Summarize the passage about Alex, Tom and Patricia in Street Fighter 6 in two sentences.

SELECTED EXCERPT:
┏━━
The short version is simple enough, even if it sounds like the setup to a joke that nobody asked for. Alex was raised by Tom after his parents died. Tom has always been portrayed as a mentor and father figure, the kind of grizzled gym owner who takes in a kid, teaches him how to fight, and probably yells at him for leaving weights lying around. Tom also has a daughter, Patricia, who in previous games was very clearly framed as a much younger, almost little-sister figure to Alex. That dynamic wasn’t subtle, either. It was reinforced through character interactions, developer comments, and the general way the two were presented across multiple games.

Street Fighter 6 takes that setup and quietly slides in a new detail: Tom isn’t just a family friend. He’s actually related to Alex—specifically, he’s a cousin on Alex’s mother’s side. That one change is doing a lot of heavy lifting, because it means Patricia isn’t just the mentor’s daughter anymore. She’s Alex’s second cousin.

Still with me? Good, because this is where it goes from “Ok, that’s a bit fucked up” to “oh no, they didn’t.”

Alex’s Arcade Mode ending in Street Fighter 6 shows him and Patricia together, very much as a couple, with Patricia visibly pregnant. It doesn’t dance around the implication. They’re together, they’re starting a family, and the game treats it as a natural continuation of their relationship.
┗━━
DATA BELOW:
┏━━
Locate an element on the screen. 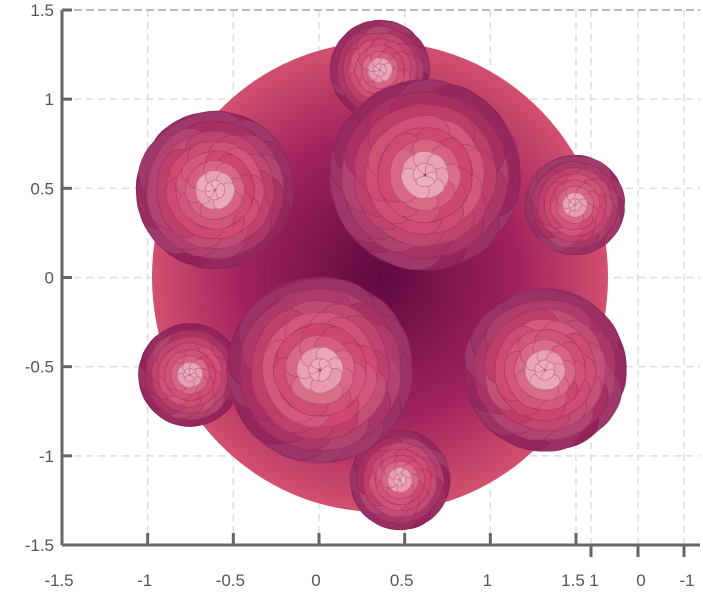  rose-upper-left is located at coordinates (214, 190).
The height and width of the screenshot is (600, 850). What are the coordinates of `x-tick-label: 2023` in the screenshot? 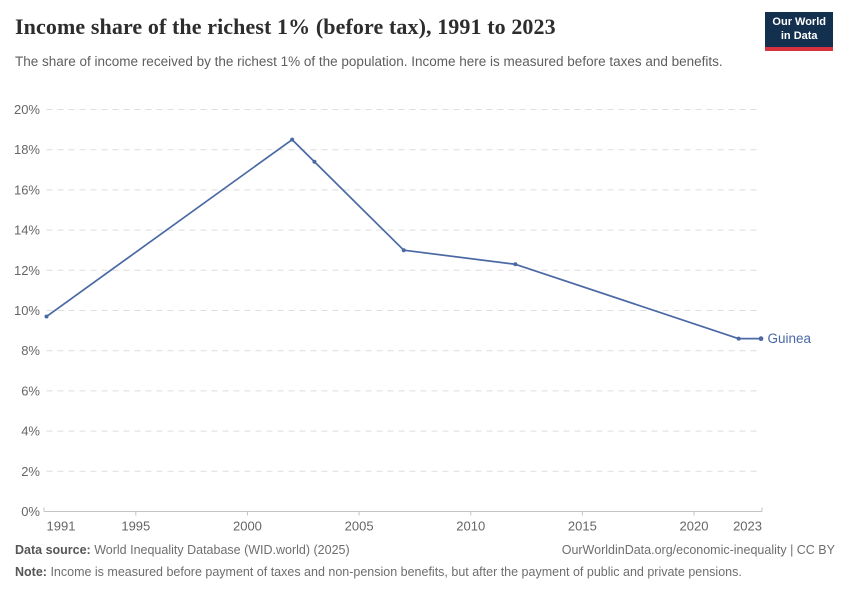 It's located at (748, 526).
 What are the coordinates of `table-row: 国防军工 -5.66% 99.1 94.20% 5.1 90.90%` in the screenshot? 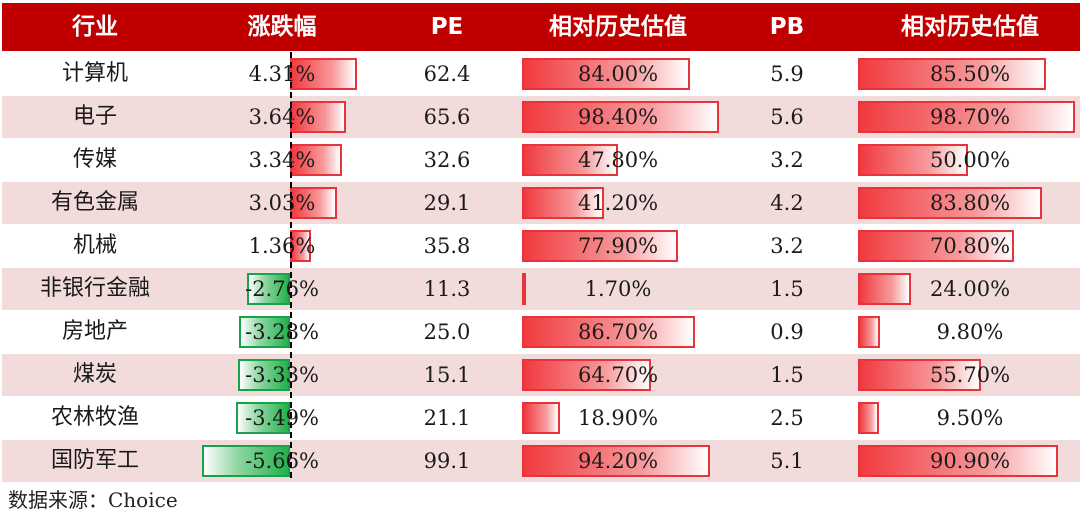 It's located at (541, 461).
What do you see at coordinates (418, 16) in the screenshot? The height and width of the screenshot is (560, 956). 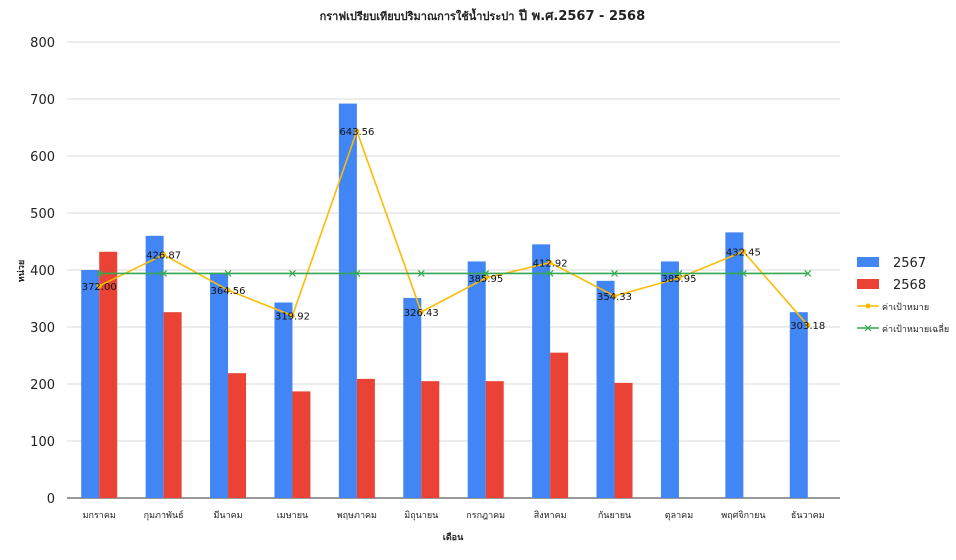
┗━━
RESULT:
Alex was raised by Tom, a mentor and father figure whose daughter Patricia was framed in earlier games as a much younger, almost little-sister figure to Alex. Street Fighter 6 makes Tom a cousin on Alex's mother's side, so Patricia becomes Alex's second cousin, and Alex's Arcade Mode ending shows the two as a couple with Patricia visibly pregnant.